Entries on target coordinates
— START —

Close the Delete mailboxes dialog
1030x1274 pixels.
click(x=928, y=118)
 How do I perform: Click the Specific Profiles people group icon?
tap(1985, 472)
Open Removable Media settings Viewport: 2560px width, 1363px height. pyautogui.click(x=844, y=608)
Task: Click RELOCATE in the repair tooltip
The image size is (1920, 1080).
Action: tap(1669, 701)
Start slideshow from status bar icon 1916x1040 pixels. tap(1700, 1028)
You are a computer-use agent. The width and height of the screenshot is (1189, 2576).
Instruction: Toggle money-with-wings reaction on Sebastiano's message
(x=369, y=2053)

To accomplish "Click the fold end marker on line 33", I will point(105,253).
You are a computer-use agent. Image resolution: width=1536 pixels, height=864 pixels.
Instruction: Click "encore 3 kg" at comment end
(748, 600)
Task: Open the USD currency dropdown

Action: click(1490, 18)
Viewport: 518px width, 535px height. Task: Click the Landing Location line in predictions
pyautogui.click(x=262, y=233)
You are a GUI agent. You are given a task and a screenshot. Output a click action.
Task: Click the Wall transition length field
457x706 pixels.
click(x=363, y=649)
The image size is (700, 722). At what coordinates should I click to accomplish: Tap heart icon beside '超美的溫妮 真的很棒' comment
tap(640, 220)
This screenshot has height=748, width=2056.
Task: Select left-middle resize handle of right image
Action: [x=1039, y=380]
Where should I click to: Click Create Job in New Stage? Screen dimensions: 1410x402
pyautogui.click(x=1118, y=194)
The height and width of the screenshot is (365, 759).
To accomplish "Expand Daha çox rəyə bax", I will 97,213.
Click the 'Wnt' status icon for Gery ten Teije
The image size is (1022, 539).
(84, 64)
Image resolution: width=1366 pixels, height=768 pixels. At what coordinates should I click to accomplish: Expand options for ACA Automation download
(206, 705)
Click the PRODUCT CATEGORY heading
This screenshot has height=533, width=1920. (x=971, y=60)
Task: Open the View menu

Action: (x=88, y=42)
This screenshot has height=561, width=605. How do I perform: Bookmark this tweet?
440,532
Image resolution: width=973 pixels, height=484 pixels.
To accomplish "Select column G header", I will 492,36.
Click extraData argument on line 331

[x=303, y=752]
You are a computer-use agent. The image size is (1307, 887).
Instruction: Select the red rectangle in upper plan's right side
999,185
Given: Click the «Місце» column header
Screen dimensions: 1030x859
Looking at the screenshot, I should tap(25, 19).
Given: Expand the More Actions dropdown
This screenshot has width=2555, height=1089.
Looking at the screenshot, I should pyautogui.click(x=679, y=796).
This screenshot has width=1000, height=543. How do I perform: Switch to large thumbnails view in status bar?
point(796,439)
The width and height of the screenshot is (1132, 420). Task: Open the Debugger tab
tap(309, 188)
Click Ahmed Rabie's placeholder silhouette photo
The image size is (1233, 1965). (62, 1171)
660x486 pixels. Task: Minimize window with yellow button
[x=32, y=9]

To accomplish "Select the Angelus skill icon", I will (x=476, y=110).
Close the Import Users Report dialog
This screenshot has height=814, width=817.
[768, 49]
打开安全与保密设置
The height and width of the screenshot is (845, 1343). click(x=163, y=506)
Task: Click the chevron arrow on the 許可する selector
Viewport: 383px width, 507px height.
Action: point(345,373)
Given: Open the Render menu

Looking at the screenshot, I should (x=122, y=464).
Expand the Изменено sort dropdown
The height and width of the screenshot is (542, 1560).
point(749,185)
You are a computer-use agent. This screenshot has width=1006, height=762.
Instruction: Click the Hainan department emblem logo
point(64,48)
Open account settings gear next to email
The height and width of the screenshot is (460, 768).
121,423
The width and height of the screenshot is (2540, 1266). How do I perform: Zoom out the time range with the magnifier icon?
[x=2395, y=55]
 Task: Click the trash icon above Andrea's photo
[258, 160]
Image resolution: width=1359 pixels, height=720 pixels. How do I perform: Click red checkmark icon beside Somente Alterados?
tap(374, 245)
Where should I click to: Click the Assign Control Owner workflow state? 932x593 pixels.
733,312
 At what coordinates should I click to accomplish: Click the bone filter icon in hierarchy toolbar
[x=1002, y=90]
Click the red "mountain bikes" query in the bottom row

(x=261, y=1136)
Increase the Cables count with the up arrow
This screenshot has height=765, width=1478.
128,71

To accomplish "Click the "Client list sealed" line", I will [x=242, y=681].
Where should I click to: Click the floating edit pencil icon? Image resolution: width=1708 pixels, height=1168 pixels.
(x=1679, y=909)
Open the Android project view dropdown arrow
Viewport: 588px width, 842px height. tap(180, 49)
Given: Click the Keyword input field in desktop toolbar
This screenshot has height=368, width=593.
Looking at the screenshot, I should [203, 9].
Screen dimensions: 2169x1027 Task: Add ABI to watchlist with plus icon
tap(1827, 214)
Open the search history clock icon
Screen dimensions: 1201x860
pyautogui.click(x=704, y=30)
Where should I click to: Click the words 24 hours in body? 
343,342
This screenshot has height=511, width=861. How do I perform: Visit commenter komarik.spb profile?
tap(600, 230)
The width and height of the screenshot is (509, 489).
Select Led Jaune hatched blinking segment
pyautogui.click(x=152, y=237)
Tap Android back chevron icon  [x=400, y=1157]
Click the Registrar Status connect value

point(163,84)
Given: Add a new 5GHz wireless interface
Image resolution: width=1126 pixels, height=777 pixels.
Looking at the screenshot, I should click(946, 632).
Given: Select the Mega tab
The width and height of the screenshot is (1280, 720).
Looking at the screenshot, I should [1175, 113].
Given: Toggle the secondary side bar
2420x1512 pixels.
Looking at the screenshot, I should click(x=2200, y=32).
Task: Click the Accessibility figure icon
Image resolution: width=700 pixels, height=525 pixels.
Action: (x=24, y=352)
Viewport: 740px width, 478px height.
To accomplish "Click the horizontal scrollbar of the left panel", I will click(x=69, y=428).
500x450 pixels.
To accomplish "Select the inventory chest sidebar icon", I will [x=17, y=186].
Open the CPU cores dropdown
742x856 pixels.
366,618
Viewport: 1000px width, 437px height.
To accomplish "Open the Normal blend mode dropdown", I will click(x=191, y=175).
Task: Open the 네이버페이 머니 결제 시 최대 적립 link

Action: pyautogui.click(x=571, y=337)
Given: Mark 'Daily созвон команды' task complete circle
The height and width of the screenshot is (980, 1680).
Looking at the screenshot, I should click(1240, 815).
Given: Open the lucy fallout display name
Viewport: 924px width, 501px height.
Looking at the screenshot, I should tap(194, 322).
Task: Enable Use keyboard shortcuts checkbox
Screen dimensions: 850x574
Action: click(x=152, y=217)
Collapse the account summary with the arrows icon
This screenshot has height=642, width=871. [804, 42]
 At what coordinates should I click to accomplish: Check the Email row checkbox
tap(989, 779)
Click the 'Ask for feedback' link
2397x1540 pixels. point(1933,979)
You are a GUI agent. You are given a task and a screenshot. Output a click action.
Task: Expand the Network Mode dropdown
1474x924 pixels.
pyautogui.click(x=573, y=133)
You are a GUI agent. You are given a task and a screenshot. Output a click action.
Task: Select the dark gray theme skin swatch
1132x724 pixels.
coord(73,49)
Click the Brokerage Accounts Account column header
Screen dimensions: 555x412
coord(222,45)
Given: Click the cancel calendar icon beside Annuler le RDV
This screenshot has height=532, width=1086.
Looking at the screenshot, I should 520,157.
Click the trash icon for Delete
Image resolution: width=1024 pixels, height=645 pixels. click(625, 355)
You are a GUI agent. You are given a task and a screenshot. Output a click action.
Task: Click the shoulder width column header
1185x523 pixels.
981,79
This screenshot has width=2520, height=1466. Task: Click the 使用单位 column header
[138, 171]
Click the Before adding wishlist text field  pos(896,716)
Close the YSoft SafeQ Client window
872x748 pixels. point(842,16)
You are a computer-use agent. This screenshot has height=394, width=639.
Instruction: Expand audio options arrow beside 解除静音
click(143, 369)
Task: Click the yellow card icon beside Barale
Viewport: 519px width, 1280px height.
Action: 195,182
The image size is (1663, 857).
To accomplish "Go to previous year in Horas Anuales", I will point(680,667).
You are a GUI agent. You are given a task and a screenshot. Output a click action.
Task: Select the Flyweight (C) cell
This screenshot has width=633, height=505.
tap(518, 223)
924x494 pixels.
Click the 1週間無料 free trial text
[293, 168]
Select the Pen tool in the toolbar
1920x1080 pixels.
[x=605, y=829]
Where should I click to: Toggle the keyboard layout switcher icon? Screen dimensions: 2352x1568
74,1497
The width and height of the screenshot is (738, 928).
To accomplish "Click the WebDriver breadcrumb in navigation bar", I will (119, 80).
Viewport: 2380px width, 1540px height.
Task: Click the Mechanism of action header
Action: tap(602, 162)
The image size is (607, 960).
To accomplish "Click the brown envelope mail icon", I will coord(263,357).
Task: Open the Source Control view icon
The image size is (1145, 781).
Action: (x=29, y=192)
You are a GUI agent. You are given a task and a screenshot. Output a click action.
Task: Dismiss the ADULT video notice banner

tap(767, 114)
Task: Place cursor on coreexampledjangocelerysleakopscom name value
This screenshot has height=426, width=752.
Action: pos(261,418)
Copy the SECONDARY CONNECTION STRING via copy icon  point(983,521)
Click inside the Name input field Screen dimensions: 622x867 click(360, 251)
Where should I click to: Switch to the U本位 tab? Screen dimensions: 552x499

— END —

JOB - Please reproduce the records from the line containing "Copy the SECONDARY" through the end of the records, inclusive, without any changes.

WRITTEN ANSWER -
Copy the SECONDARY CONNECTION STRING via copy icon  point(983,521)
Click inside the Name input field Screen dimensions: 622x867 click(360, 251)
Where should I click to: Switch to the U本位 tab? Screen dimensions: 552x499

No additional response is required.